Décider du processus

Le mémorandum revient sur le processus de vote, en appelant à “la réduction du nombre de bureaux dans des villes proches les unes des autres, sur une base de 700 électeurs dans chaque bureau”. L’annonce officielle de la liste des chefs de bureaux de vote “issus de différents secteurs, et avec une approche participative au sein des mécanismes de coordination et de concertation” est d’ailleurs l’une des principales propositions en termes de processus électoral.

Il suffit de présenter la carte nationale, le passeport ou tout document ayant valeur de preuve légale officielle par l’électeur au chef du bureau de vote”, estime Nizar Baraka, appelant particulièrement à rendre ces bureaux de vote accessibles aux personnes à mobilité réduite.

Des parasites dans les listes

Arrivés au mode de comptage et d’archivage des voix, l’Istiqlal, le PAM et le PPS voient d’un bon œil le dépouillement électronique des bulletins de vote. Ce serait une première au Maroc. “Tous les bulletins de vote seront conservés jusqu’à ce que le pouvoir judiciaire traite tous les appels d’invalidation qui lui seront soumis”, envisage Nizar Baraka.
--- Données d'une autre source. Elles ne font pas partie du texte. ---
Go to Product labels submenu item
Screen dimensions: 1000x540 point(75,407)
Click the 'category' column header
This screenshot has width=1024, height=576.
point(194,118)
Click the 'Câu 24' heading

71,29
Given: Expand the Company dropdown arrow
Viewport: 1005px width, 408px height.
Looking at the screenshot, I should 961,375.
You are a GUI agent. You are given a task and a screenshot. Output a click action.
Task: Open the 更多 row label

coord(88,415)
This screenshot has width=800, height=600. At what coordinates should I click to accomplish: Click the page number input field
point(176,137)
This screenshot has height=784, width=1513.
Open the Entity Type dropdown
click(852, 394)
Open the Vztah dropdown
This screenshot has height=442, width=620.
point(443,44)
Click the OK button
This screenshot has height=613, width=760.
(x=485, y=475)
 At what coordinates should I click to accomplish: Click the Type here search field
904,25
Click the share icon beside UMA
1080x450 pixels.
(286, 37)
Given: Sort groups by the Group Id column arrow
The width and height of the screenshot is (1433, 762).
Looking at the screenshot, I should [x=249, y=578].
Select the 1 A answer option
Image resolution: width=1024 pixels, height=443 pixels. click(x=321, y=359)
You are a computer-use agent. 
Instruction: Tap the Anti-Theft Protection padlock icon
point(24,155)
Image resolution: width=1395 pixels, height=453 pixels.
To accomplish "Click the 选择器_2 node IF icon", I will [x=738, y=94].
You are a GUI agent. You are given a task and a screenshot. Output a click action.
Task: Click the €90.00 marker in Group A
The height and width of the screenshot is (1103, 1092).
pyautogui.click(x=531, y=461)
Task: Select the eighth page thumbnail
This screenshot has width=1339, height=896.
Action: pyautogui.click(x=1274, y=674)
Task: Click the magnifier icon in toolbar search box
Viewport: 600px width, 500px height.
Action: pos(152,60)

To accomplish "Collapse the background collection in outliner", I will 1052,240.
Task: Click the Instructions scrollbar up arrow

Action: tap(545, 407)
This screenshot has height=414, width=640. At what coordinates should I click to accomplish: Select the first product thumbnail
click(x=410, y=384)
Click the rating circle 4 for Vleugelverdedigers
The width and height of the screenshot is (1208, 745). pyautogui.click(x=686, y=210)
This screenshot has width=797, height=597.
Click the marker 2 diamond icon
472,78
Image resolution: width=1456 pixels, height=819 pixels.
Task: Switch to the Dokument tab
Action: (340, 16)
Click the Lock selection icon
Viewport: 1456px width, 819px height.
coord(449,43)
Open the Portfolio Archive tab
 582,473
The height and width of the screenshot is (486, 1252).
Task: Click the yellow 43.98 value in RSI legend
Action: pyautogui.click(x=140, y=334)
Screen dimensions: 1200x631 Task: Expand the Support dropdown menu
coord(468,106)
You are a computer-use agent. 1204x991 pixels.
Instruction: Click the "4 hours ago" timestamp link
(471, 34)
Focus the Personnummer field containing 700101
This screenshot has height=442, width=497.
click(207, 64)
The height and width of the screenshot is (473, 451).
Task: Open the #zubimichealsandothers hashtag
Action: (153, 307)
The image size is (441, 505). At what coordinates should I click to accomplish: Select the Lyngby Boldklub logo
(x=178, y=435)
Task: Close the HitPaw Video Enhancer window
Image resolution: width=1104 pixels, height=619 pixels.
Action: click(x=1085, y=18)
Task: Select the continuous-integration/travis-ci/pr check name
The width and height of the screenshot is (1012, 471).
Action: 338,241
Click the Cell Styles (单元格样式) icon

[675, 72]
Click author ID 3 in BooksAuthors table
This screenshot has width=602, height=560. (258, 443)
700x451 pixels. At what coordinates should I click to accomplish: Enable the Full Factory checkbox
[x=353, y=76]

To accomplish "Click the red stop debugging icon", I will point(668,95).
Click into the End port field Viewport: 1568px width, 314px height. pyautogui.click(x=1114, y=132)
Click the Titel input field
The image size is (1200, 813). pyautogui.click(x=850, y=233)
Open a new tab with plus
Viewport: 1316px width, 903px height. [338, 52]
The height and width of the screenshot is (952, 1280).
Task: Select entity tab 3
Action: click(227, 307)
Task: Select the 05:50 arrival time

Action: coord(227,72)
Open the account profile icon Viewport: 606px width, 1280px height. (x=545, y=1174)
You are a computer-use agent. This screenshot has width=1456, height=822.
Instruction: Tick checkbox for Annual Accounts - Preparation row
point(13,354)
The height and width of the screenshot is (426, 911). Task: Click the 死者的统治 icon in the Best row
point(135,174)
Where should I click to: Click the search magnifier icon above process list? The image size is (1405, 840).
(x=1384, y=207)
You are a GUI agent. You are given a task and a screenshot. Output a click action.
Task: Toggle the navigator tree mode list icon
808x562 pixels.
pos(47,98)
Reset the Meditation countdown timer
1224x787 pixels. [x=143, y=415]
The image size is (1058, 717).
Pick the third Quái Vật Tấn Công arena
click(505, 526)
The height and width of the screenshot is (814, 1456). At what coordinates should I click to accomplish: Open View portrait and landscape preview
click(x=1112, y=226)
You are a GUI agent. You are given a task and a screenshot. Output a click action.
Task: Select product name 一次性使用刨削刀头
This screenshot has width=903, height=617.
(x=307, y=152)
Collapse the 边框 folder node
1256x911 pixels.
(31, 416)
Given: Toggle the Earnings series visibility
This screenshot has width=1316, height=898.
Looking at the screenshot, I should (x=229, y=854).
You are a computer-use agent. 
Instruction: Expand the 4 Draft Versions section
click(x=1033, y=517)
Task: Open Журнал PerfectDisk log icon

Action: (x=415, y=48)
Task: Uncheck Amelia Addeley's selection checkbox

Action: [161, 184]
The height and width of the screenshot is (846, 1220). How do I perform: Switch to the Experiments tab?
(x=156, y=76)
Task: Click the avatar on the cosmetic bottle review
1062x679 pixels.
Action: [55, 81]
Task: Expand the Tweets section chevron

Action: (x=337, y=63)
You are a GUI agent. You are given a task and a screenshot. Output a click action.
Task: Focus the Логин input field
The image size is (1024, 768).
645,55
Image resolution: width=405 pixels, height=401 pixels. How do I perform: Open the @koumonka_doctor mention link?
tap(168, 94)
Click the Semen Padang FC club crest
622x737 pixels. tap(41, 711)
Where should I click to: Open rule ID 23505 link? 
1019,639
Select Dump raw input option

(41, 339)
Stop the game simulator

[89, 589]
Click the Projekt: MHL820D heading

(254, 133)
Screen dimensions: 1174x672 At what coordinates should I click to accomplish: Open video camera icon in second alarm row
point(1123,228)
Le mémorandum de l’opposition préconise la restreinte du droit de se porter candidat à la tête d’un conseil élu aux quatre premières listes, “afin de renforcer la crédibilité du processus électoral, donner un sens démocratique aux élections et respecter la volonté des électeurs”, a expliqué Nizar Baraka. Anticipant certaines formes de “blocages” institutionnels, les trois partis insistent pour que la formation des bureaux des conseils élus se passe dans un délai de 7 jours à compter de la date de l’annonce des résultats.

Le mémorandum s’attaque enfin au système de financement des partis et aux mécanismes de contrôle des dépenses électorales. Le système de soutien public aux partis politiques est ainsi pointé du doigt, pour une éventuelle révision dans le cadre de la loi relative aux partis politiques.